Exercise text>
================================
ALLAN'S CANADIAN PERSPECTIVE!

Some people have opinions, and some people have convictions......................! What we offer is PERSPECTIVE!

(The doctor who circumcised me was cross-eyed... now I keep pissing on the guy stranding next to me!)

ALLAN's CANADIAN PERSPECTIVE!

THE LEFT WING IS CRAZY! THE RIGHT WING SCARES THE SHIT OUT OF ME!

"BioPanentheism"

“Conversations exploring politics... science... metaphysics...... and other unique ideas!”

BioPanentheism holds that "Omnia/Qualia" does not merely pervade the Universe abstractly... but "experiences reality" directly and vicariously through the emergence of any complex "biological consciousnesses" ...making 'life itself' the medium of awareness!

BioPanentheism states that Omnia/Qualia and biological life are distinct but interdependent... (symbiotic) with Omnia experiencing reality vicariously through us... ["conscious living beings"] while we receive... "Qualia... instinct... and meaning!"

(Sentience is about experiencing... while Sapience is about understanding and reflecting on that experience!)


Conversations with... "Anthropic Claude" and "SAL-9000!"

( Remember... Everything an Artificial Intelligence says is only a repeat of what some human said at some time or other! )
Showing posts with label oil. Show all posts
Showing posts with label oil. Show all posts

Saturday, 27 June 2026

TRADE WAR!

Hey folks, wanna read something REALLY funny?

One of these days... (very soon) Canadians will reach the breaking point with Donald Drumpf and show him just how much... "He doesn't need anything from Canada!!!
================================
Record excerpts>

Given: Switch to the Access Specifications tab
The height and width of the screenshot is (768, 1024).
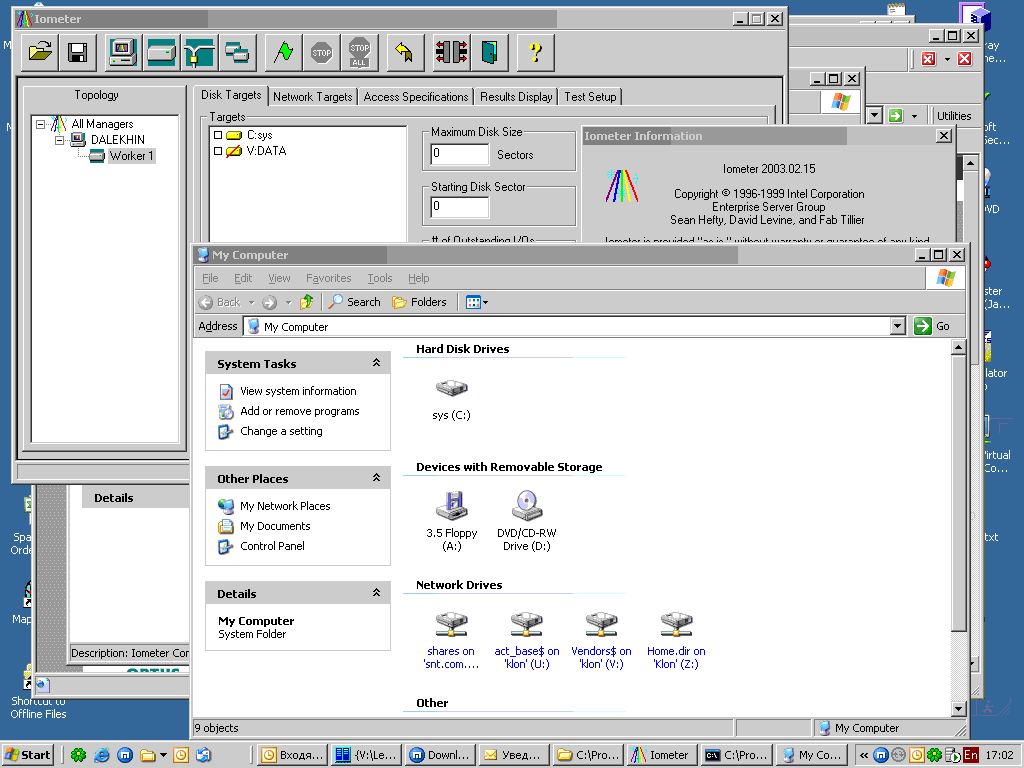Looking at the screenshot, I should pyautogui.click(x=415, y=97).
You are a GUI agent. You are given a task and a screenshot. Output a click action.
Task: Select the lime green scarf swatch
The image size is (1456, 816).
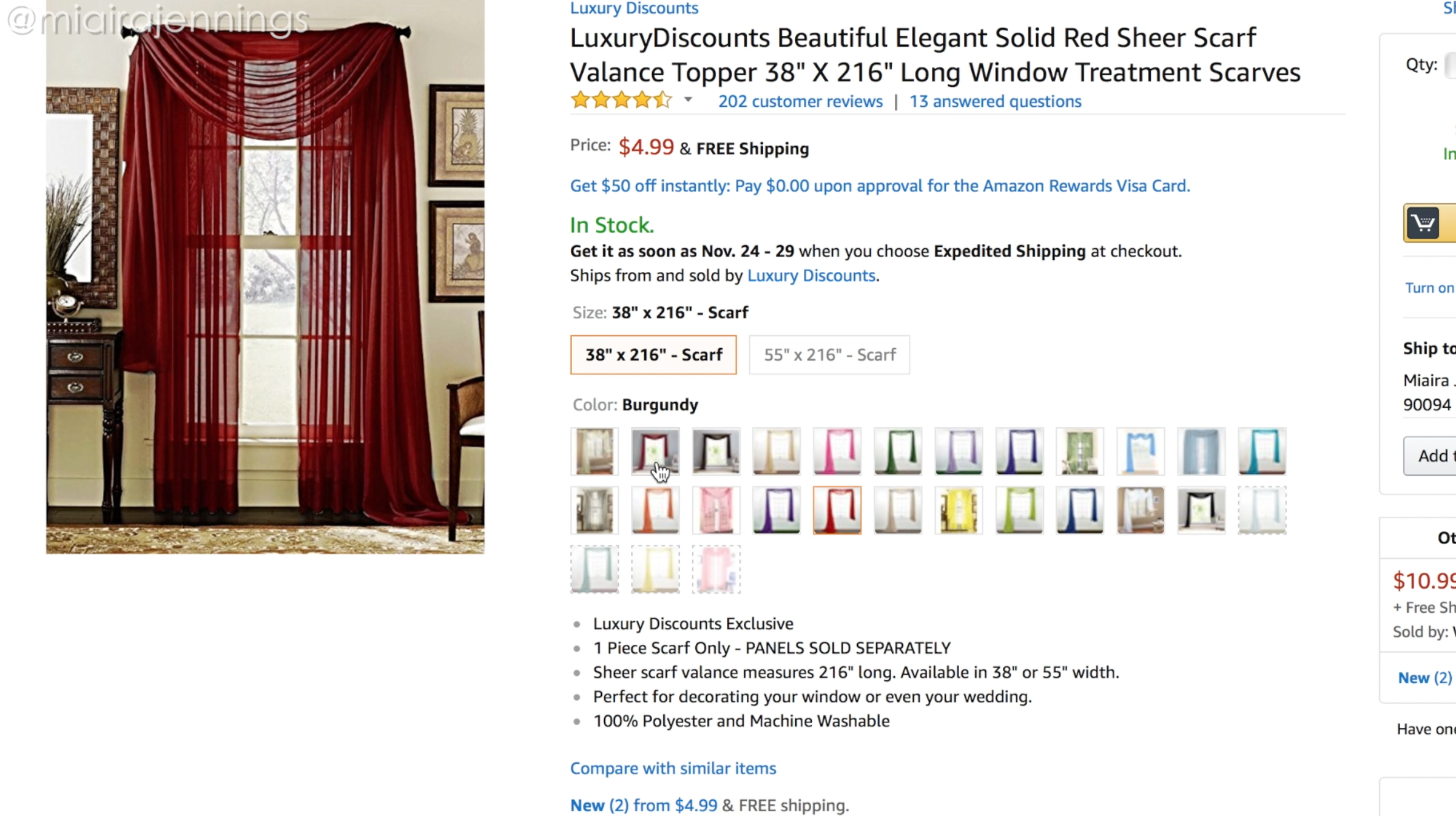pos(1019,510)
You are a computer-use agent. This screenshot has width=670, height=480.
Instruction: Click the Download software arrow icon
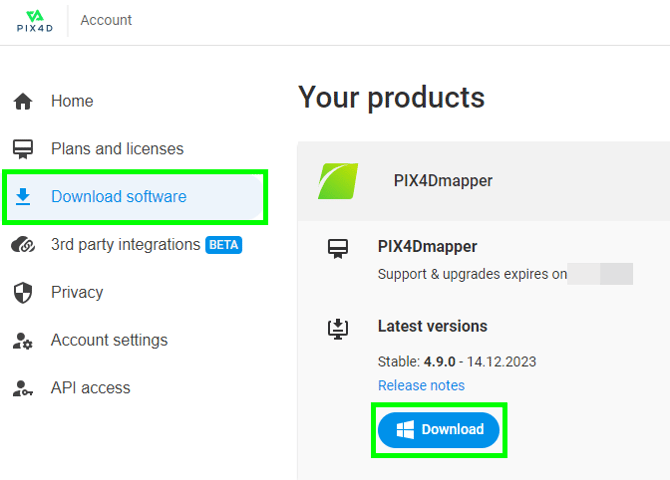point(23,197)
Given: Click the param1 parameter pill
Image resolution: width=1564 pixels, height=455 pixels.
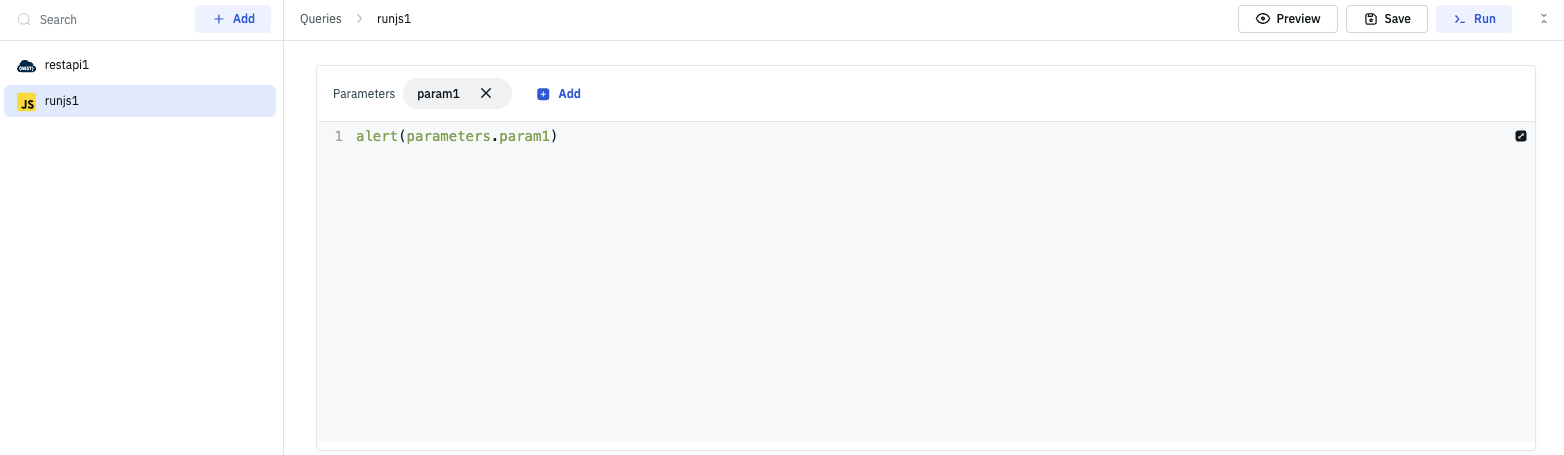Looking at the screenshot, I should 438,94.
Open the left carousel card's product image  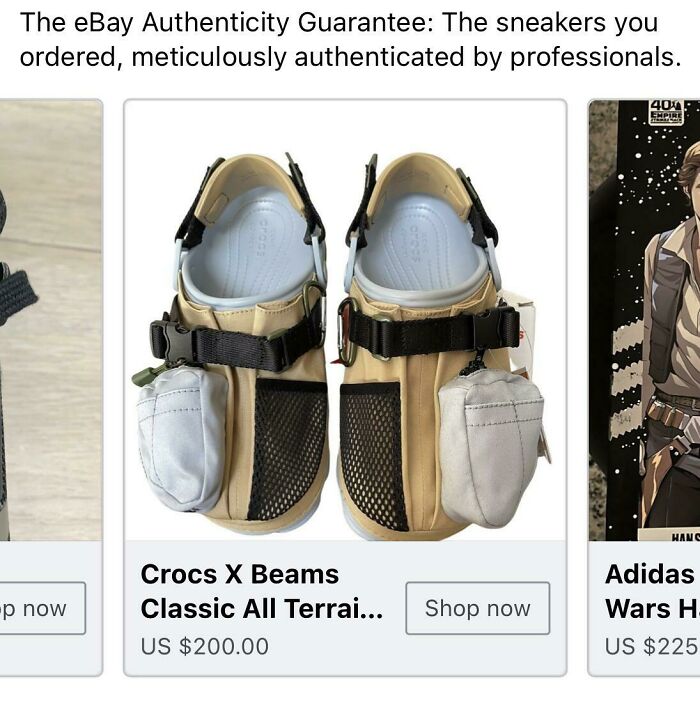coord(51,320)
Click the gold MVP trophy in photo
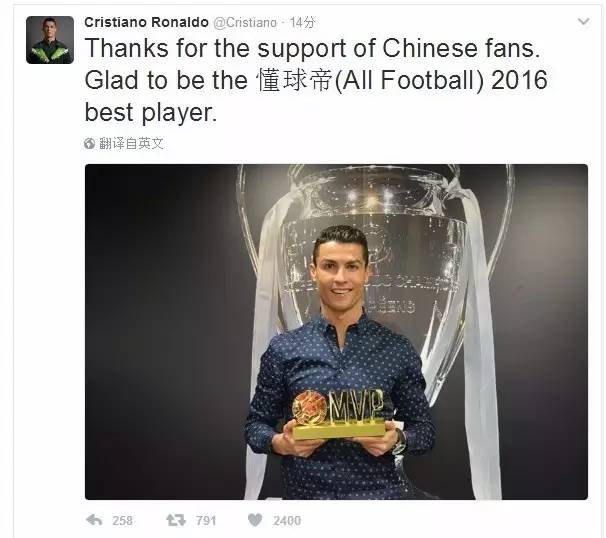 point(339,414)

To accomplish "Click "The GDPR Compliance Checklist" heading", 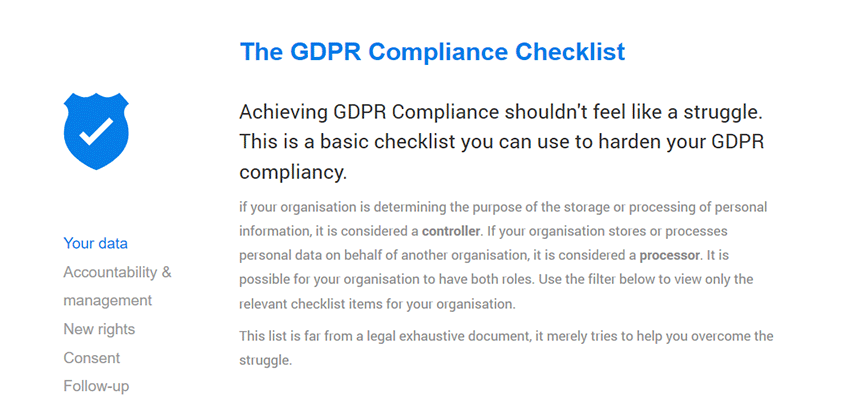I will click(x=432, y=51).
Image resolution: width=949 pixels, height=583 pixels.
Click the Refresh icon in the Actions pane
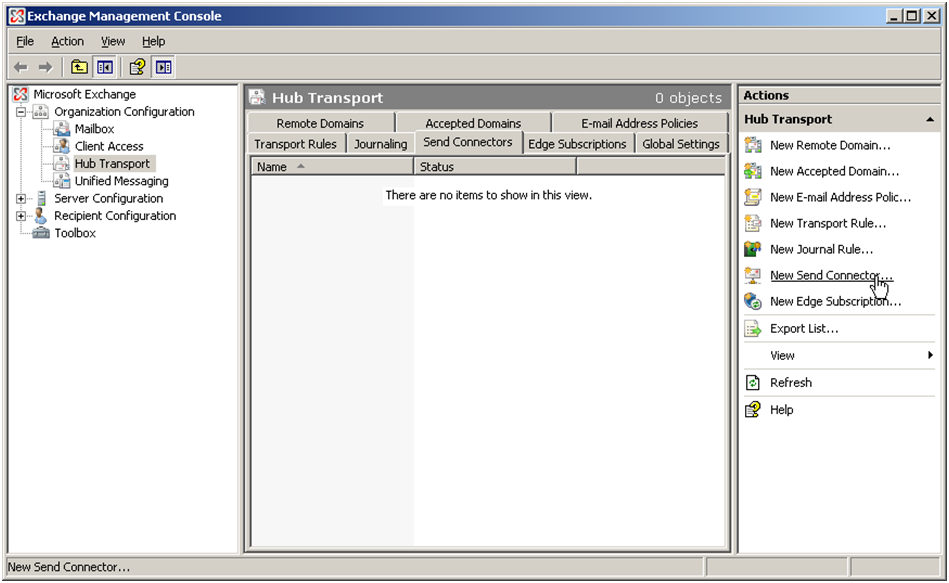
================================
What to work on>
Continue the blog post about the trade war with Canada from the point at which it stops. The items above are separate material, distinct from the blog post.

Solved problem>
Forget the oil and the gas, and the potash, and the uranium, and the lumber, and the precious metals... let's just take a look at ONE of the weapons we have in our arsenal!

ELECTRICITY!

The US cities that run on Canadian electricity... and don’t know it!

Story by Trisha A. Ilarde:

Most Americans flip a light switch without a single thought about where that power actually began. In dozens of US towns, though, the electricity humming through the walls started its journey hundreds of miles north, behind a Canadian dam or wind farm. Canada and the United States share one of the most connected power grids on the planet, and 86 international power lines along the Canada-US border move electricity between provinces and states.

This quiet setup worked smoothly for over a century, mostly because the two countries got along. Recent trade fights changed that, putting the hidden energy lifeline in the spotlight as tariffs and counter-threats flew. Suddenly, the idea that a Canadian premier could flip a switch and raise American power bills felt very real. 

Here are some US cities and regions that lean on Canadian electricity far more than the people living there might guess!

***

Burlington, Vermont
©Image Credit: Jared and Corin Wikimedia Commons, Licensed under CC BY-SA 2.0.

Vermont stands out as the clearest example of American reliance on Canadian power, and Burlington sits right in the middle of it. Hydro-Québec has agreed to supply roughly 25% of the state’s annual electricity needs through 2038, so Canadian hydropower makes up about a quarter of Vermont’s electricity portfolio, if not more. The connection runs through a transmission line linking a Quebec substation to the Highgate substation in northwest Vermont. Much of the state’s clean energy image is actually Canadian-made.


Buffalo, New York

©Image Credit: Tim Gerland on Flickr, Licensed under CC BY 2.0.

Power flows into Buffalo from across the Niagara River, and the city would feel a sudden cutoff harder than almost anywhere else. Buffalo and upstate New York would take an especially hard hit if Ontario restricted exports, since that tends to happen during a cold, peak-demand stretch of the year.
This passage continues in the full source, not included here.